- [WHAT TO WORK ON]: Copy exactly, please, the lines of the data from its start through the line containing "07896 557 770 (78, 65)".

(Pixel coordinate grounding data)
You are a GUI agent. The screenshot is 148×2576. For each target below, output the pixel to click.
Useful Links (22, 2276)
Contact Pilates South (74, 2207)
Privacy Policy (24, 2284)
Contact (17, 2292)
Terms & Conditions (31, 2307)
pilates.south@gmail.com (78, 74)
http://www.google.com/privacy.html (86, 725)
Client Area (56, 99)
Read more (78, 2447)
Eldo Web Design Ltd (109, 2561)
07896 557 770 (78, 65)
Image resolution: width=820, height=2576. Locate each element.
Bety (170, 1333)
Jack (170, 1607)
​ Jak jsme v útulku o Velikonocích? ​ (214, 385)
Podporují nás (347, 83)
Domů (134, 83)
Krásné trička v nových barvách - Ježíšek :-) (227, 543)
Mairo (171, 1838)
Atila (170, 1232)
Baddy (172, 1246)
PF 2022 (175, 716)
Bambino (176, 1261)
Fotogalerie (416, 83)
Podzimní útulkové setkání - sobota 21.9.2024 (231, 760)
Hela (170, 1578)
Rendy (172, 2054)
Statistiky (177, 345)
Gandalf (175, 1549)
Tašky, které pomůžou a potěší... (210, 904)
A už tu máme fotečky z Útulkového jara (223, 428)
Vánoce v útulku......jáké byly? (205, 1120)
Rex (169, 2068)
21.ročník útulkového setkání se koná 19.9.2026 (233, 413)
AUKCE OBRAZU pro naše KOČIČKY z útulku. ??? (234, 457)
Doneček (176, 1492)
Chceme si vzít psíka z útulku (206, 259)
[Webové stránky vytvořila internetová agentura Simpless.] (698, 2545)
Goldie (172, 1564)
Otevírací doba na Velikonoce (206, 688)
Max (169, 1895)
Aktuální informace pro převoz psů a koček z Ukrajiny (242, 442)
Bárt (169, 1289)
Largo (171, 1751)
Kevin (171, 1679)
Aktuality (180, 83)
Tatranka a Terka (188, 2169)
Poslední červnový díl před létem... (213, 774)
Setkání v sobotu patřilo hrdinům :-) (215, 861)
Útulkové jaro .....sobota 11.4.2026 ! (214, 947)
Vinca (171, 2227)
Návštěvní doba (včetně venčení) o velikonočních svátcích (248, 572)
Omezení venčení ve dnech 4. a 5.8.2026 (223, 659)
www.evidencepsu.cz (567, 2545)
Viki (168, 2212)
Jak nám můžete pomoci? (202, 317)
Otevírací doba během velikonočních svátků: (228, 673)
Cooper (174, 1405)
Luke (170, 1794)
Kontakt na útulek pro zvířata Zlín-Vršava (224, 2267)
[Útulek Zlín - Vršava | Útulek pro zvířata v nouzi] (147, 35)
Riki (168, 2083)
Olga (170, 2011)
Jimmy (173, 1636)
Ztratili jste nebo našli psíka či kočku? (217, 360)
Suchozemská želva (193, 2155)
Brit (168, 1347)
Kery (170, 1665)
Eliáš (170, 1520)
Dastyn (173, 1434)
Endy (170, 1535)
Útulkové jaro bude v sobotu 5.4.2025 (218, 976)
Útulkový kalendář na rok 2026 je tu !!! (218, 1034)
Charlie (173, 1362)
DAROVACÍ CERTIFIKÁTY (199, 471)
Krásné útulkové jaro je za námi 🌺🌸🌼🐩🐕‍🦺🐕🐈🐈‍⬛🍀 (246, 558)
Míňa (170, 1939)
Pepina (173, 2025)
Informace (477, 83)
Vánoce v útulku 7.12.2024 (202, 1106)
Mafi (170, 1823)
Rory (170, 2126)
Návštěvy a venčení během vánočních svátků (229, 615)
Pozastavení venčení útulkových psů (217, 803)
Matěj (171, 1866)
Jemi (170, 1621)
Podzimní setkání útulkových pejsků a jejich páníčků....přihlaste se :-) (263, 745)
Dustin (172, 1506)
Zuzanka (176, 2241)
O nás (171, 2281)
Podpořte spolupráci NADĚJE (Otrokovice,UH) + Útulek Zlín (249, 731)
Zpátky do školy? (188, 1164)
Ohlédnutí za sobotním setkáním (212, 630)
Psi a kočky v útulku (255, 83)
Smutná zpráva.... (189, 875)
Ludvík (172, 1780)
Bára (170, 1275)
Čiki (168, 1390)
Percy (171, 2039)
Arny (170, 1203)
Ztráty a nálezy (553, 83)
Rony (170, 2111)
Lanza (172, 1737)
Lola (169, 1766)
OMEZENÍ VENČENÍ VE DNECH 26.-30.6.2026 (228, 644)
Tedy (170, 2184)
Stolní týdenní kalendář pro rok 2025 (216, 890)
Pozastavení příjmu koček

- [THE ANSWER]:
You are a GUI agent. The screenshot is 148×2576. For each target below, output the pixel to click.
Useful Links (22, 2276)
Contact Pilates South (74, 2207)
Privacy Policy (24, 2284)
Contact (17, 2292)
Terms & Conditions (31, 2307)
pilates.south@gmail.com (78, 74)
http://www.google.com/privacy.html (86, 725)
Client Area (56, 99)
Read more (78, 2447)
Eldo Web Design Ltd (109, 2561)
07896 557 770 (78, 65)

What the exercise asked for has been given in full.